Note that they’re standard CSV files, but with the data-types provided against the column name in the header row.   Limpet uses this data when the data is imported.  We’re going to look at Receiver 3 (rx3). So, let’s drag in the transmitter, rx3 and the submarine datasets:

initial_data2

Ok. We’re going to look at propagation loss. In the rx3 dataset we have measured signal strength (see above).  To generate signal loss we need to know the radiated signal strength.  Let’s jump back to ASSET to find it:

RadStrength

Ok, 180 Decibels.  We need to put this into Limpet. So, we right-click in an empty space and select Create > Add single decibels.

CreateDecibels

Into the popup boxes we name the value (TX Level) and give it a value of 180.

TX_Level

Now we’re going to subtract the received signal strength from the TX level.  Select these two items, right-click and select subtract_from_tx

The dataset produced will have a default cumbersome name (TX Level subtracted from rx3_det-Strength), so rename it to RX3_Loss. If we select the strength and the RX3_Loss dataset we can verify the subtraction:

VerifyLoss

We’re going to compare propagated loss against a reference dataset. Here’s one I produced in Excel, using a the 20Log(R) approximation:

PropLossData

So, we’ve got a dataset of propagation loss against time.   Let’s have a look at it:

LoadedProploss

Note how the XY plot now shows Length on the x-axis, not time.  (This is a simple change, but it has required a ground-up rewrite of the Limpet storage capabilities to support it).

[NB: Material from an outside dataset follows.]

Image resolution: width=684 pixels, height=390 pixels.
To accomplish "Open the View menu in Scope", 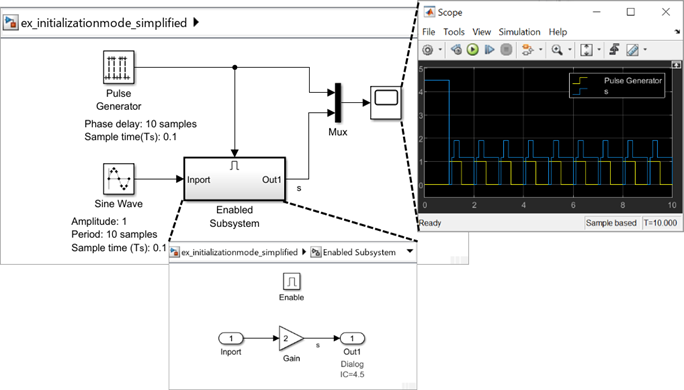I will pos(482,32).
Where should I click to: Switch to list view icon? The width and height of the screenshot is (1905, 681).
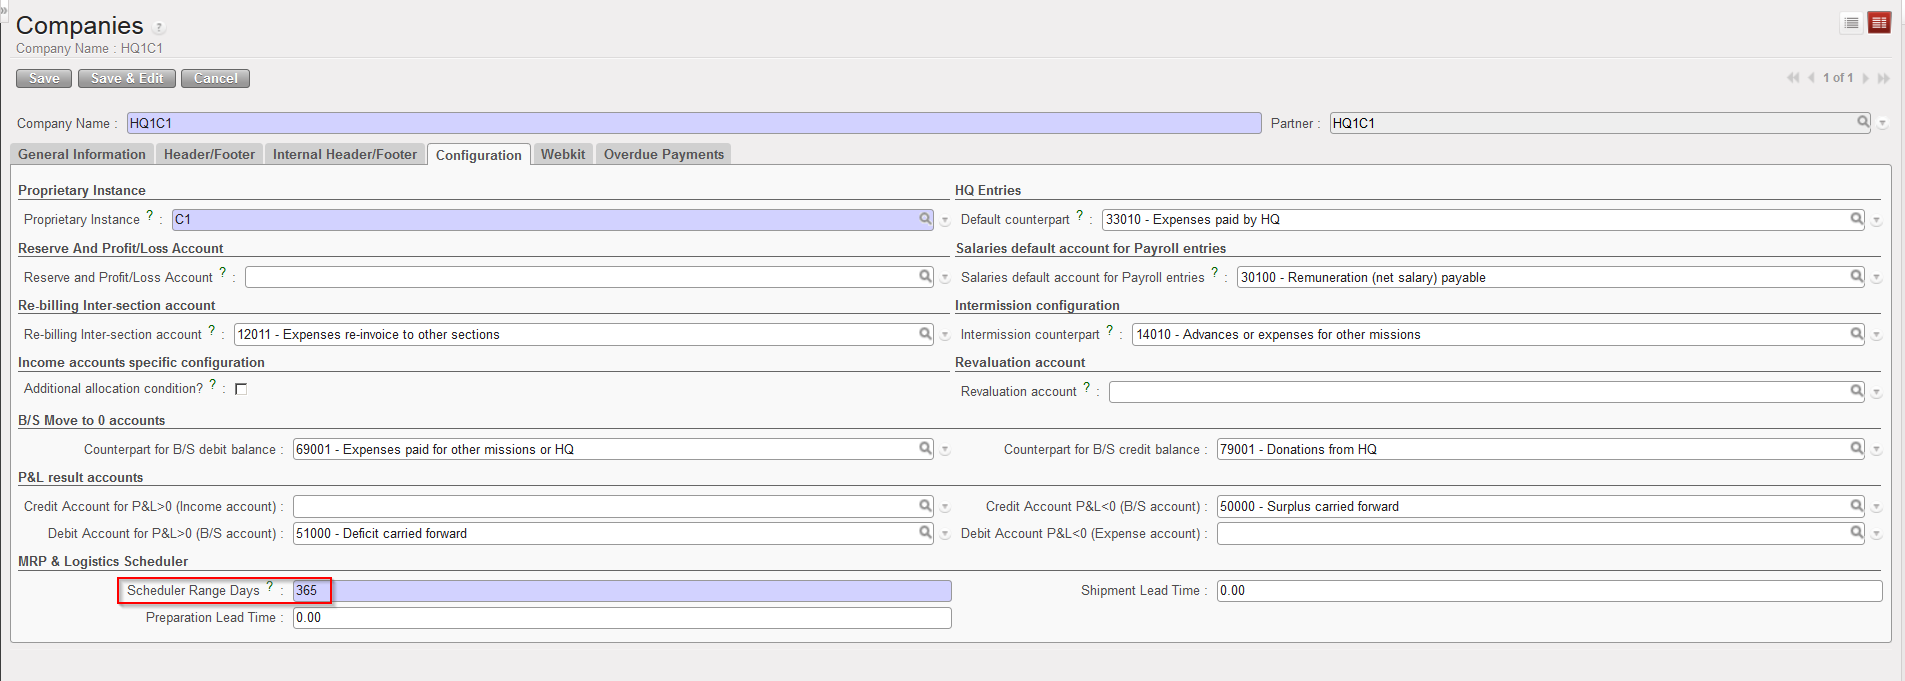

Ok. we wish to compare the loss from our simulator with this reference dataset.  To do that, both datasets must be loss vs range.  Ok, let’s produce a dataset of loss vs range. For the range, we need to perform two range (distance) calculations: from the transmitter to the submarine, and from the submarine to the receiver.  So, expand the status datasets, right-click and select Spatial > Distance between tracks:

DistanceBetweenTracks

Do the same for the submarine and receiver, then give the datasets nicer names:

Ranges

Ok. For the total distance travelled we need to add these two ranges. So, right-click them and select Arithmetic > Add numeric values, to give the total range:

TotalRange

Ok, we now have datasets of total range and propagation loss:

Range_and_Strength

Fortunately both are time-indexed.  So, we can derive the value of range for each particular value of loss.  Limpet can use this to produce a dataset of range indexed by proploss, or a dataset of prop loss indexed by range.  The latter is just what we need in order to compare with the reference dataset. Right-click on them, and direct Limpet to create a new dataset:

NewDoc

Here is the resulting dataset:

LossVsRange

Let’s compare it with our reference data. Select both of them:

TwoCurves

Hmm, they’re the similar shape, but they don’t match.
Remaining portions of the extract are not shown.